The issue with double closings is to points brought out by ALTA as to having good title before passing title, if the first buyer doesn't have good funds available to close they are not paying consideration.

I suspect that if there is any issue with assignments, it's a local bias. Title companies do a lot of business with Realtors and Realtors may be raising heck about investors acting as agents, a title company gets business from Realtors and they may be avoiding the issue.

Assigning a contract is not illegal anywhere that I know of, I'd think I could probably go to any title company as an end buyer with an assigned contract and close it, it might be how I explain my deal, how I justify it and present it. The other thing is that all parties will be aware of everything, with wholesalers always trying to hide fees and mislead owners, it's no wonder title companies chase these types off. It's not the assigned contract that is the issue, it's probably more to how that contract was obtained, the intent, meeting of the minds, failure to disclose and the lack of good faith dealing in creating that contract.

BP is full of "How can I find an investor friendly...." all by newbies who are following guru junk. Ever think maybe it's the guru junk you might be trying to do?

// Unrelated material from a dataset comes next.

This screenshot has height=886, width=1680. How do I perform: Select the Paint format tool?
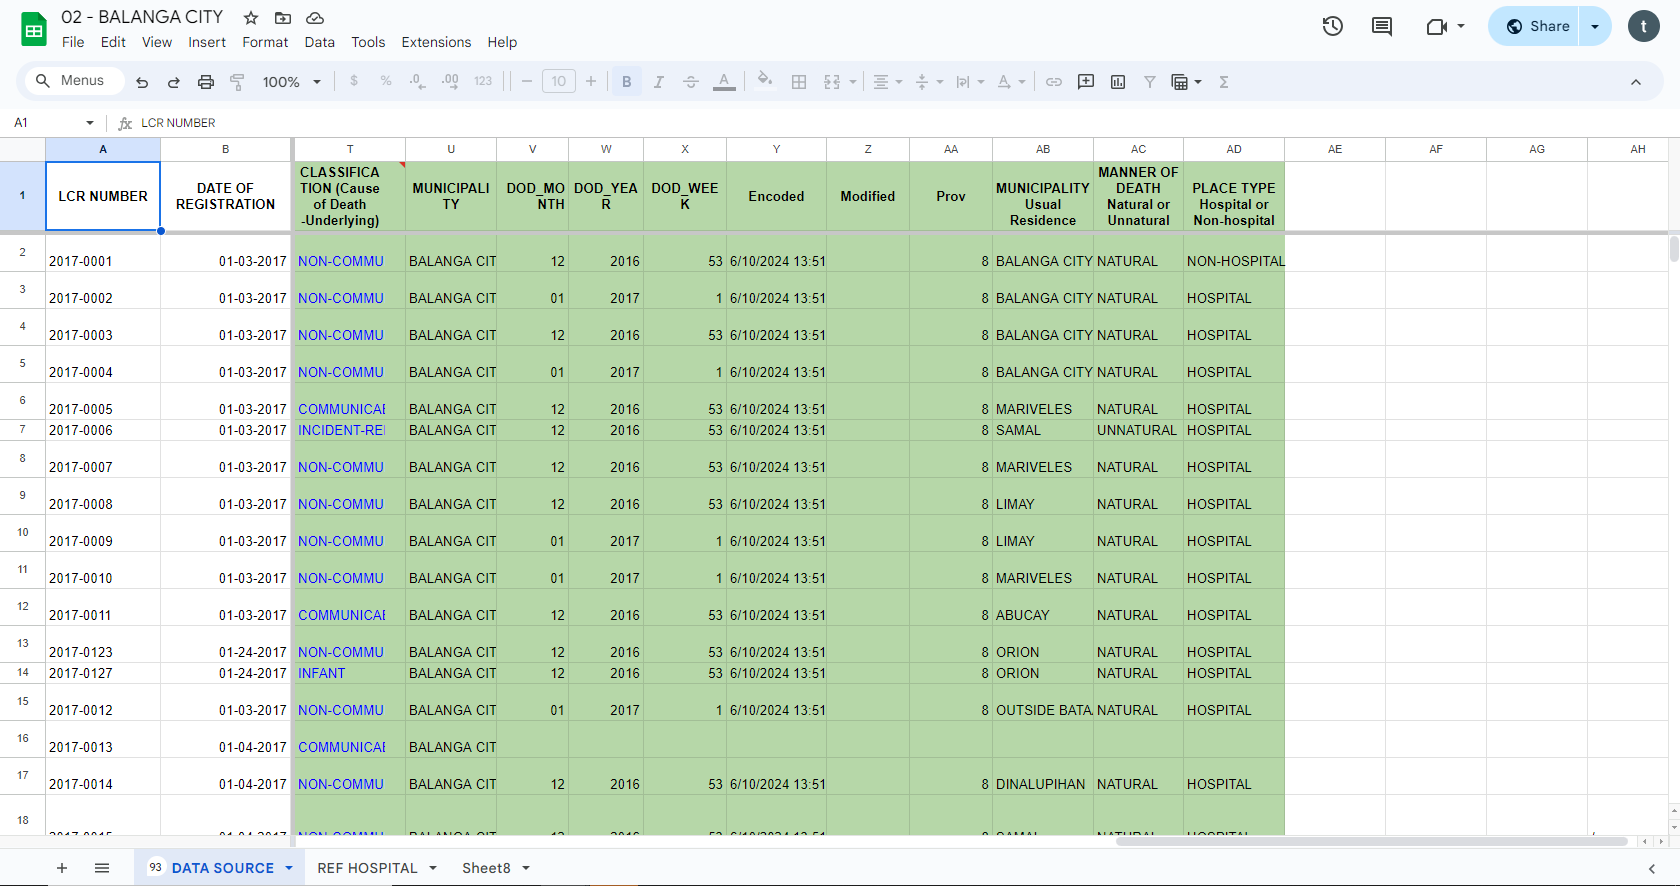238,82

All RE attorneys, title companies, Realtors and lenders are investor friendly, they all love investors, real investors and those that know how to use conventional means even if they are used creatively. They aren't the problem, it's the know nothings trying to do screwy deals that's the problem. There isn't any investor strategy used that can not be accomplished with conventional methods.

Want to do a double closing, take title and then immediately sell the property?

Easy, have the seller take a note and deed of trust for the full price with a call feature in the note, due on demand, close the deal, then sell obtain the money and payoff the note. That is a conventional and accepted method of doing either settlement! No title company can have issues with that! But gurus don't teach that I guess.

Again, the problem is that new investors don't learn the basics of real estate, they dive into gimmicks, strategies and methods of how to make money then try to figure out why things don't work out for them.      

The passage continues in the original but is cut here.